A total of 1,230 persons (56% female) underwent pre-symptomatic testing at the clinic between 1996 and 2015; 1,174 (78.4%) were at risk for FAP. This high proportion of subjects in the FAP group could be attributed to the recent availability of treatments and advocacy among affected families, the researchers said.
“Adherence to pre-symptomatic testing may change in the future since effective therapies are available (or given the fact that people think effective treatments are imminent),” the scientists said.
Of note, 240 withdrew from the protocol before knowing the results, which could be due to perceiving a higher risk than previously assumed and to inaccurate understanding of the disease, the team hypothesized.
The mean age at testing was 30.7 years, significantly lower in people at risk for FAP (28.8 years). This subgroup also had fewer children (34.3%) than the others, namely Huntington’s disease (HD), Machado-Joseph disease (MJD) — also called spinocerebellar ataxia type 3 — and other LONDs.
Most persons at risk for FAP (55.9%) had not attended university. Having family history of the disease on the maternal side was more predominant among persons at risk for FAP (55.8%), MJD (51.0%), and other LONDs (72.4%) than those in the HD subgroup (45.4%).
As for the reasons to undergo pre-symptomatic testing, 41.7% of the 1,215 people with recorded answers said “to relieve uncertainty,” 23.2% “to prepare for disease onset,” 23.2% “family planning,” and 18% “to inform the offspring.”
The data further showed that 32.4% of 902 individuals anticipated emotional instability after finding they are carriers for any of these diseases. Five manifested suicidal ideation; four of them were at risk for FAP. Also, 21.6% of responders anticipated changes in family planning, 23.5% would seek treatment and medical care, and 22.5% said that nothing would change in their lives.

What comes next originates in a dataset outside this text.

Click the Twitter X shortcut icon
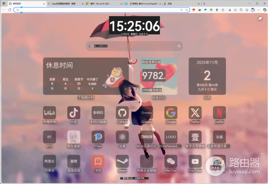This screenshot has width=268, height=184. tap(195, 112)
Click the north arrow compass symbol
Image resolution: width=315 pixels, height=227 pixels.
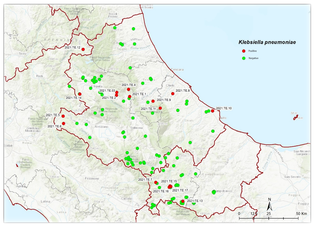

In the case of a non-carrier result, 41.6% of the responders did not expect changes, 37.4% said they would be happy and relieved, and 4.1% would be willing to have more children.
Most individuals (59.7%) first learned about the program from healthcare professionals. Among those at risk for FAP, family and individual search were the main sources of knowledge.
As for test results, 680 individuals (55.3%) were non-carriers and 550 (44.7%) were carriers. Almost half (45.7%) quit their psychosocial follow-up regardless of test result. One year after result disclosure, 220 individuals (17.9%) were still being followed, most of whom (74.1%) were pre-symptomatic carriers.
A significantly higher proportion of subjects who knew about pre-symptomatic testing via healthcare professionals completed the protocol compared to those with no prior medical advice (23% vs. 12.4%).
Among 293 individuals, the vast majority (87.7%) evaluated the protocol positively, for reasons including its multidisciplinary approach, personalized attention, and psychosocial support. Reasons for negative evaluations included the length of time between collection and results, the protocol’s duration, and information perceived as complex.
Also, 96.8% of 339 respondents would recommend the protocol to relatives and other at-risk persons, for reasons such as access to health information, professional follow-up, and the ability to prepare for the future.
“National genetic services would benefit from evidence-based research on the practice of genetic counseling,” the researchers stated.